If we look more closely at the convictions of Catholic Christians today about both their church and the place of the church in the wider world, it rapidly becomes apparent that there is no consensus among us—either about ecclesial reform or political initiatives. What we do all seem to have in common is a stance of resistance. Whether we are troubled by what we see as the openly racist agenda of the Trump administration, or by the apparent conviction of the Democratic party that one cannot adopt a prolife stance on abortion and be a true blue believer; whether we are scandalized by the effort to undermine the papacy or embarrassed by the obvious inadequacy of Pope Francis’s grasp of the meaning of “gender,” in each case our stance is one of resistance to what we perceive as evil, sinful or just plain wrong.
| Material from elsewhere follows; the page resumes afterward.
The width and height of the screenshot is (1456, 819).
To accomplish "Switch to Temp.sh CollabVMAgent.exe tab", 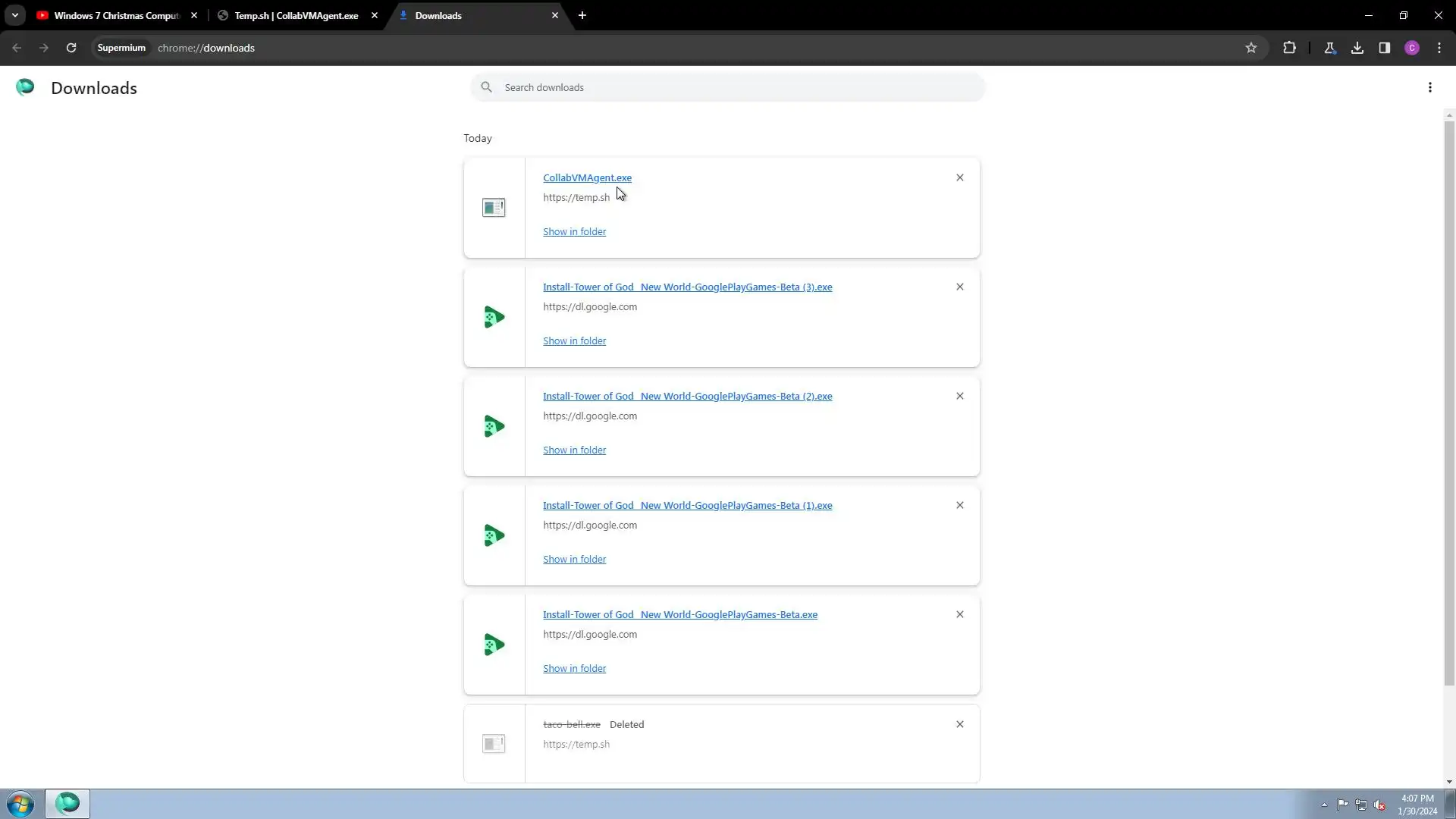I will pos(296,15).

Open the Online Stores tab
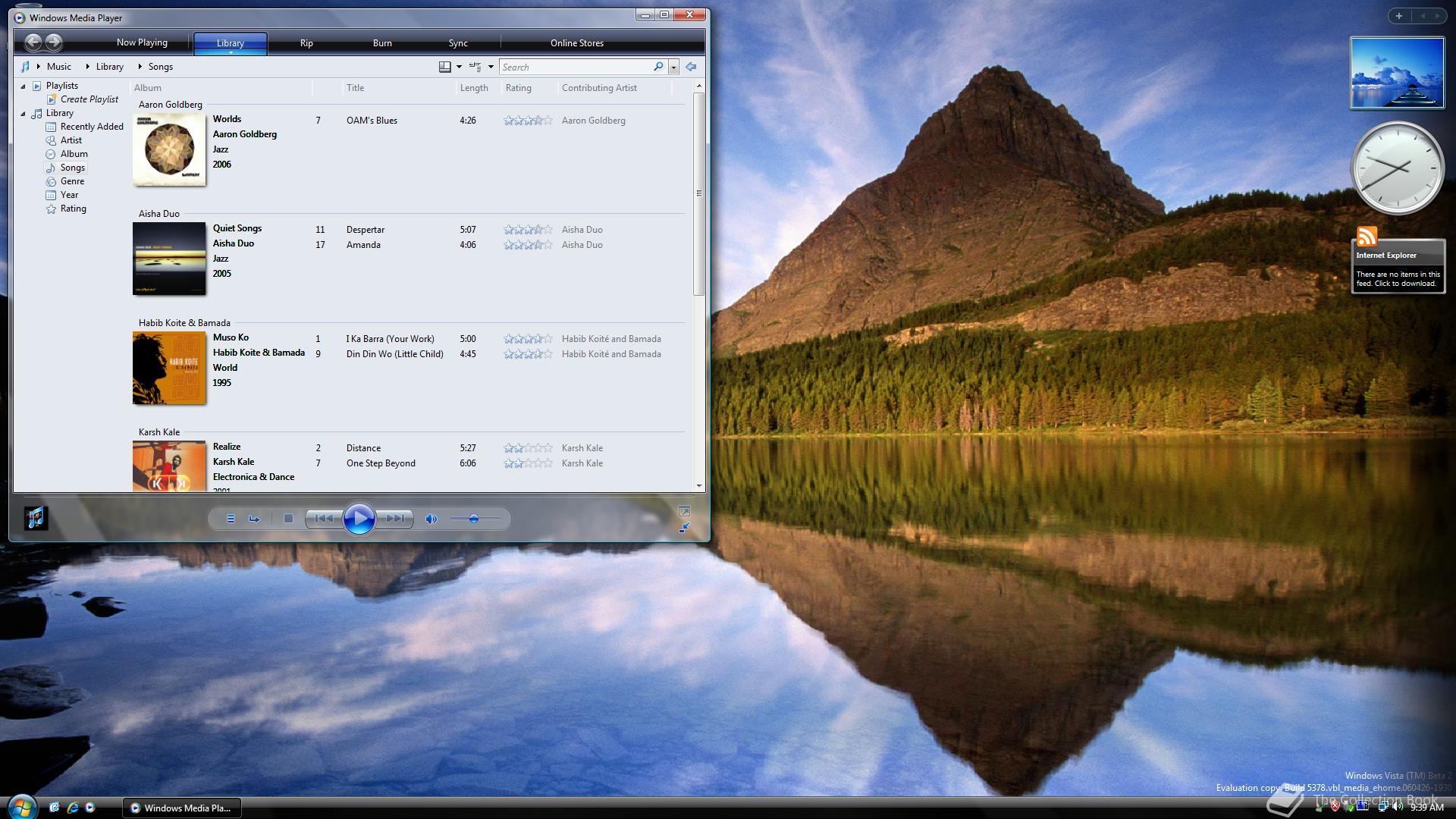pos(576,43)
And in each case we can easily find those Catholics who hold the opposite views to ours with sincerity, if not what we think of as cogency. There seems to be no agreement among Catholics about either their church or their political principles. We are polarized, and since we all recite the same creed and publicly profess the same faith, there is a puzzle here, if not an actual scandal.
The polarization problem is caused by inattention to the centrality of the gospel message and the intrusion of the less than laudable instincts that reflect the fallen condition of our human nature. This is obviously not to say that all our perspectives on change in the church are wrong, still less that the liberal perspective is morally and spiritually superior in every respect to a more conservative view. Liberal views are not right or wrong because they are liberal, any more than conservative views are right or wrong because they are conservative. On the contrary, rightness and wrongness do not pertain to any political or ideological perspective, but only for Christians in the first and last instance because they emerge out of the gospel imperatives. The good news of the gospel is that we are made whole in the love of God present in history in the life, death and resurrection of Jesus Christ. As the word salvation suggests, we are saved by being healed, healed from captivity to our baser instincts, healed from egocentrism.
The good news of the gospel suggests raising the dialectic of the centripetal and the centrifugal to new heights. No longer is it about concern for the church and the church’s value to the world. Now it is revealed to be concern for the wholeness and health of the whole of creation, a form of attention that both unites and cancels the dialectic of inner and outer. Whether we are concerned for the state of the church or the fate of the world, the only question is this: how can we best further the gospel imperative to promote the health and wholeness of creation? What course of action promotes a healthy planet and a fulfilled human community, and through them the only kind of happiness that each individual should seek—the contentment that comes with being a part of a movement towards the health of the whole. This is what Jesus meant when he advised his followers not to fret about little things, but rather, “seek ye first the kingdom of God and his righteousness,” and everything else you need will follow.
The path of spiritual resistance is then the gospel-motivated struggle against all that is enemy to the full blooming of creation—human and non-human alike. We may find ourselves resisting the lack of compassion of a church that has hidden the abuse of children in its past, and that dismisses same-sex marriage partners from church employment, refuses to educate its children or condemns children to continued loneliness because two women or two men would constitute “unnatural” parents. (There is indeed a wealth of room for reflection on the frequent ecclesial preference for what is natural over what is loving.) Similarly, we may have to find ourselves on the uncomfortable front lines of the struggle against hatred, utterly insistent that we oppose racism and white supremacy not because we are liberals or Democrats, but because we are disciples of Jesus Christ.
“Spiritual resistance” was the term used by anti-Nazi church-people, many of them Catholic priests, in the struggles in occupied France during the Second World War. The Jesuits produced a clandestine journal intended to challenge and encourage their fellow citizens of France, and the headline of the first issue makes so clear what is at stake when we are not courageous, when we take the easy way out or we tell ourselves that there is nothing we can do. “France,” the headline blazes out, “be on guard for your soul.” The journal and its editors hated Nazism and were suspicious of Marxism, but they proclaimed the need to save the soul of France. Their act of spiritual resistance, like any we might undertake, was not politically motivated, but it was full of profound political consequences. Our attention to the ways in which our world and our church can be deaf to the gospel message of wholeness and health is not politically motivated, but it is overflowing with obvious political consequences.
Paul Lakeland is a teacher, scholar and director of the Center for Catholic Studies at Fairfield University.